FOR Nigerian road users, it is a tragic case of double jeopardy: generally bad roads, and even worse driving culture, have turned the roads into constant killing slabs. Yet, those highways are seldom equipped with trauma and emergency facilities, to cope with the casualties.
But for the intervention of the National Health Act of 2014, which Section 20(1) prescribes a N100, 000 fine or six months in jail — or both — for any medic or health establishment that refuses, “for any reason” an accident patient emergency treatment, it could well have been treble jeopardy.
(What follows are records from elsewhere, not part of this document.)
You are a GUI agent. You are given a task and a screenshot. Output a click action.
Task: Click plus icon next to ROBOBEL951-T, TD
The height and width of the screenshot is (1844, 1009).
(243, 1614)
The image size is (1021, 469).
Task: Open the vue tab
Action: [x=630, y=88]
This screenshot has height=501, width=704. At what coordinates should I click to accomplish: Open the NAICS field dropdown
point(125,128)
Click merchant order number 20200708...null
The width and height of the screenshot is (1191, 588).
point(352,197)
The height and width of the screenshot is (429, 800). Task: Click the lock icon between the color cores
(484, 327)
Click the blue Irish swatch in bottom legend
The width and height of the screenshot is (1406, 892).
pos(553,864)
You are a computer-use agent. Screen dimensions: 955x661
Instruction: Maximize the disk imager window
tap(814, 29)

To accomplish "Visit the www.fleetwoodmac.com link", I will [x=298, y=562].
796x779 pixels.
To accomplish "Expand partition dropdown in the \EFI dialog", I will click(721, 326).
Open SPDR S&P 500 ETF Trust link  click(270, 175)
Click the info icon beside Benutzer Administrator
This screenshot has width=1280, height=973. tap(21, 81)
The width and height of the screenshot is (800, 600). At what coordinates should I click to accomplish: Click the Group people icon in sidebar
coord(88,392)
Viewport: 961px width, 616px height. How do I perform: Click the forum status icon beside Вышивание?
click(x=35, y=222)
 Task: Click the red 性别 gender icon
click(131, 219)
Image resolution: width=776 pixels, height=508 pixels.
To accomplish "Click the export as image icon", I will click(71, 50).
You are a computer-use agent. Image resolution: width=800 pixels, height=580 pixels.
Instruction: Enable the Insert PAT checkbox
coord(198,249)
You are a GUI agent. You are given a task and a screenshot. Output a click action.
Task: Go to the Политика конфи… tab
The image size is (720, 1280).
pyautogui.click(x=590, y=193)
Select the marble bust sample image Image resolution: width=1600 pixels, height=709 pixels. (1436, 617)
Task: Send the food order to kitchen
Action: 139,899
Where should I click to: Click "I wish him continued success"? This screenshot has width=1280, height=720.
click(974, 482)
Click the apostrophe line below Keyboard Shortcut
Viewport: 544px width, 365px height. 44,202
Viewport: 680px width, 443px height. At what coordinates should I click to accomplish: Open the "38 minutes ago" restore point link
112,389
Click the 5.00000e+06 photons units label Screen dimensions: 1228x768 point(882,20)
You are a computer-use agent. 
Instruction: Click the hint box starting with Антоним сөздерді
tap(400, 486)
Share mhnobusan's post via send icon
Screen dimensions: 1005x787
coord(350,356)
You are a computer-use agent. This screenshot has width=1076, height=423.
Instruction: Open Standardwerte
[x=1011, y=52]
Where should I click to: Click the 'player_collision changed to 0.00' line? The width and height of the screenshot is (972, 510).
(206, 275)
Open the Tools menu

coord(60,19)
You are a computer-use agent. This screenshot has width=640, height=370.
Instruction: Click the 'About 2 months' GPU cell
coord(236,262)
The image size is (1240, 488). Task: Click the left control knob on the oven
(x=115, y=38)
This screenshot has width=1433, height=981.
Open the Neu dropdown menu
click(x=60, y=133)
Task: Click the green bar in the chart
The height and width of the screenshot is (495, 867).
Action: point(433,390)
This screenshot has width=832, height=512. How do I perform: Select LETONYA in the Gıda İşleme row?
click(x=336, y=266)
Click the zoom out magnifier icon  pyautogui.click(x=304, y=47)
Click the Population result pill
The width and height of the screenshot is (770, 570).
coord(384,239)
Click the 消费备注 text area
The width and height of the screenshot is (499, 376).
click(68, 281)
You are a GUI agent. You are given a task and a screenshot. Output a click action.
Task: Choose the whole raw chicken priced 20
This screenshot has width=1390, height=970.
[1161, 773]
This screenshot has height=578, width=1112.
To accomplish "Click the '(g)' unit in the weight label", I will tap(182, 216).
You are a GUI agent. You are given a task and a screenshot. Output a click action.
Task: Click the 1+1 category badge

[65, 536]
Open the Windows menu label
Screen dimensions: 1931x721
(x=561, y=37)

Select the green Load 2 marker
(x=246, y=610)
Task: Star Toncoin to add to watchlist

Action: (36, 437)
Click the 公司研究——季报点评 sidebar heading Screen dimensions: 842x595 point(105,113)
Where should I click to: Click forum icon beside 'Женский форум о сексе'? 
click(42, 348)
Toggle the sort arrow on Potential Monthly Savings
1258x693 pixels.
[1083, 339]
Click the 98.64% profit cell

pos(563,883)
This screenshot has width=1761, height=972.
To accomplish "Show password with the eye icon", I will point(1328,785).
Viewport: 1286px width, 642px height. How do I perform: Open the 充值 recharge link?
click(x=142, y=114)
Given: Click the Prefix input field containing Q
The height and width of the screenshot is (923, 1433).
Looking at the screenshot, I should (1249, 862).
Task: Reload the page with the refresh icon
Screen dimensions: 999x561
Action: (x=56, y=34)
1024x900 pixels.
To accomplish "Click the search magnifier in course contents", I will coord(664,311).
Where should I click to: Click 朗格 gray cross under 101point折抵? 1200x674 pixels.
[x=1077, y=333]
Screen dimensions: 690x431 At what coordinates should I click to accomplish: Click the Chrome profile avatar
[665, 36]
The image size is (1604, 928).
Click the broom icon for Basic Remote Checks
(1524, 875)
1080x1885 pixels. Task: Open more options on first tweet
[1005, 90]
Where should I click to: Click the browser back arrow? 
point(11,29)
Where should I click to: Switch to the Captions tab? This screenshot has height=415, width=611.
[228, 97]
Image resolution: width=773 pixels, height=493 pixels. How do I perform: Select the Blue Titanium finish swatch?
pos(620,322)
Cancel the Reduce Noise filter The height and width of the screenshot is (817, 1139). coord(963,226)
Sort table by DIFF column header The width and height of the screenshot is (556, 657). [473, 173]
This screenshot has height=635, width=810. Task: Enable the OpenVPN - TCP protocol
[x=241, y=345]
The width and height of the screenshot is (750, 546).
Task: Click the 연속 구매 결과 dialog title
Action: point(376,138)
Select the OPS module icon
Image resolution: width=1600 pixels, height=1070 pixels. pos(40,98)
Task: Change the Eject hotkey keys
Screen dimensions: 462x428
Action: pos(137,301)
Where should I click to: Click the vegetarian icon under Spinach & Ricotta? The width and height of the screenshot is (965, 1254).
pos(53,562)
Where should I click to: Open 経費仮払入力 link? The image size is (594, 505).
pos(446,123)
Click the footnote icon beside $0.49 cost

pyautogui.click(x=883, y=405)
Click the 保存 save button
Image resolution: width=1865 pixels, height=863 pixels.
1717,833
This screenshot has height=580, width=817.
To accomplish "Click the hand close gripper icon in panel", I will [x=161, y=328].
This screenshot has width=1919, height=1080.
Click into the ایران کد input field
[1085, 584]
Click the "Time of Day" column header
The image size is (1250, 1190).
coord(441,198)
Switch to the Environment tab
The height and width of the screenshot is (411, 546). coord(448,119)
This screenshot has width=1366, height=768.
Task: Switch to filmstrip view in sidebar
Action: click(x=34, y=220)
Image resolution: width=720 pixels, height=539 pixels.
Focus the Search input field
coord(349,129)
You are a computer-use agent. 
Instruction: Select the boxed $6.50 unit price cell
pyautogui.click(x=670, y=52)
For now, however, that would appear cold comfort, given the lag between promulgating a law and its full enforcement.
Dr. Deola Philip and her Trauma Care International Foundation (TCIF), at their 2019 Trauma Conference, with the theme: “Trauma Care, the way forward”, just drew Nigerians’ attention to their gory road culture, and the stiff costs in lives and limbs: 200, 000 deaths; more than four million injuries, yearly, from auto crashes alone!
These figures are huge and sobering, to be sure. But with entrenched reckless driving culture, despite the striving of the Federal Road Safety Corps (FRSC), the Lagos State Traffic Management Authority (LASTMA) and other state traffic control agencies nationwide to rein in the blight, it is even some wonder the casualty figures are not higher than that.
Structurally, much of the blame goes to the government, at all levels, for the parlous state of the roads. Due to disinvestment for too long on roads, much, if not most of it caused by diversion and embezzlement of budgeted funds, the roads are in abject disrepair. If the basic roads are in a sorry state, it would be sheer magic to expect the additional facilities, that make our roads emergency response and trauma-compliant, to be in place.
Ibrahim Oloriegbe, chairman of the Senate Committee on Health, laid the roads bare, at the TCIF conference: “Majority of highways in Nigeria are without plans for emergency rescue operations, either by state or non-state actors. Moreover, when such emergencies happen and evacuation takes place through help of individuals close to the scene of the accident or the emergency situation, the bureaucracy at most hospitals and health institutions may pose obstacle to saving the endangered lives.”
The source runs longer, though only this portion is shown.